In Hyderabad, both the number of units launched and absorbed declined to 1,286 and 347 in the first quarter of 2009, from 2,512 and 440 respectively in the last quarter of 2008.

The report says the main reason for increase in absorption of the new launched products is drop in the per sq ft rate and the reduction in the size of the units, which brought their prices within the affordable range of buyers. The report says most of these units were launched at a price almost 40% lower than the average pricing of apartments that were available in the first quarter of 2008. The average unit size of these apartments was also lower by almost 35%. As a result, 74% of the residential apartment absorption that took place in Mumbai in the first quarter of 2009 constituted the new launch products.
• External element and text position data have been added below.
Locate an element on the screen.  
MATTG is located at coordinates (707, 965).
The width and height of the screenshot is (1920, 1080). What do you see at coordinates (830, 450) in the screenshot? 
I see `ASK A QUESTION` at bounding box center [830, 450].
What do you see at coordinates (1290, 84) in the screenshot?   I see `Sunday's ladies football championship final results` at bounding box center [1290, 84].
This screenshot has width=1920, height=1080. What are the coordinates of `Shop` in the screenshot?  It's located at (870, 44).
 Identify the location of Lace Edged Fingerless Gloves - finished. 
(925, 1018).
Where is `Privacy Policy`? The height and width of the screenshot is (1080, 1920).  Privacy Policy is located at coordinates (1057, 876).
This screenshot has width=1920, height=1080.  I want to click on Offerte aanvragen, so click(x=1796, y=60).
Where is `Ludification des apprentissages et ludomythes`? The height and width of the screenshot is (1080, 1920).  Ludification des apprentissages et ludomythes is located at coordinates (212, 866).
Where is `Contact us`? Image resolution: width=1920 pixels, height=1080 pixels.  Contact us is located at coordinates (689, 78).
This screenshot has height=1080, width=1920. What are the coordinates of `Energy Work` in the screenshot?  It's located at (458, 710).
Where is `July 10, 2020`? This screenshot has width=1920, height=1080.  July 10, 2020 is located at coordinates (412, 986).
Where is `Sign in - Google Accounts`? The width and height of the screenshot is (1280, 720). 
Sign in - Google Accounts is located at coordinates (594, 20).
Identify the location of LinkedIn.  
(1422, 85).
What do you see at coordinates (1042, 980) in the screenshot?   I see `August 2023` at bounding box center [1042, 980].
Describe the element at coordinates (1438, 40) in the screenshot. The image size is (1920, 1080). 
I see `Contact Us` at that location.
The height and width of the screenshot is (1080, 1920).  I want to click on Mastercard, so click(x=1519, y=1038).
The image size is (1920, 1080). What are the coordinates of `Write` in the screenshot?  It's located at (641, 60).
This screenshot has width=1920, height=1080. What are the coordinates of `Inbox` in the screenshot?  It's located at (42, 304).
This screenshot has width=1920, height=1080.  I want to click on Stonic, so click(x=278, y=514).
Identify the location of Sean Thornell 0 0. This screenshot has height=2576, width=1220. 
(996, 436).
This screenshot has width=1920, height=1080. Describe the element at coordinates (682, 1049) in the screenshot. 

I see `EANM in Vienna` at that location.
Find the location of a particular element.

According to Samir Jasuja, founder & CEO of PropEquity, “The increase in this high absorption trend can be attributed to price correction and reduction in unit sizes adopted by developers. This encouraging trend is indicative that the markets are poised for a recovery if proactive measures are adopted by the real estate community to offer the right product at the right price to the consumers.”

This trend continued in Gurgaon and Chennai where the new launches have witnessed high absorption after the unit sizes were reduced and average prices corrected by almost 15% to 25%. As anticipated, 61% of the total absorption in Gurgaon and 58% of the total absorption in Chennai in the first quarter of 2009 was constituted by the newly launched residential apartment units.